In general, the properties of iHS and ALnLH_{p }were similar when the recombination rate was constant (Figure 1). The power of both tests increased substantially with the size of the simulated region out to 400 Kb, beyond which there was little improvement, as shown in Figure 1b. Both statistics performed very well even at low critical levels, with an average power of over 0.9 at the 0.01 level (Figure 1c). The statistics also perform well across the range of allele frequencies we tested, with an average power of over 0.8 at the 0.01 level for allele frequencies between 0.2 and 0.8 (Figure 1a). Both statistics maintained high power across all of our demographic models, though iHS was more sensitive to expansions, bottlenecks, and migration (Figure 2). The performance of the statistics diverged when we introduced variable recombination rates to the models. While both tests were negatively impacted, the effect on ALnLH_{p }was much greater, as shown in Figure 3. On average, the power of ALnLH_{p }dropped by 46%, while iHS dropped by only 8% for (Figure 3). This directly reflects the strength of the internal controls for local recombination rates within each test. For iHS, there is no measure of global recombination rate, and the measurement of LD is based solely on the relative difference in LD between the two alleles at each site [5]. For ALnLH_{p}, the global recombination rate is based on the observed decay of LD at G6PD and the genome deviation from the G6PD model [4]. The test controls for local recombination rate by ignoring all sites where the observed LD is greater than 1 standard deviation above the mean for both alleles. Therefore, positive selection is difficult to detect in regions with high recombination rates, as discussed by Wang et al.[4] in their analysis of positive selection at the DRD4 gene.

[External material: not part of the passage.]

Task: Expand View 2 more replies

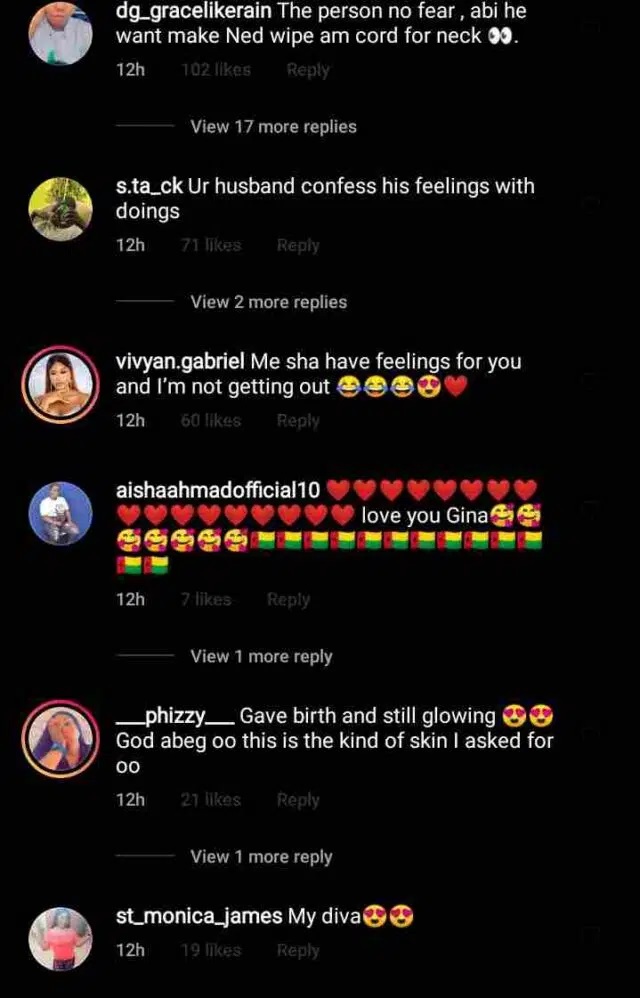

Figure 2. Power to detect selection from singlesite statistics for various demographic models with a constant recombination rate. All statistics perform well under all 4 population histories. The only statistic notably sensitive to population history was iHS, which performed particularly well in models with expansion and relatively worse in models with bottlenecks and migration. The simulated region was 1 Mb in length with an equal proportion of allele frequencies 0.2, 0.4, 0.6, and 0.8 for the favored allele at a significance level of 0.01.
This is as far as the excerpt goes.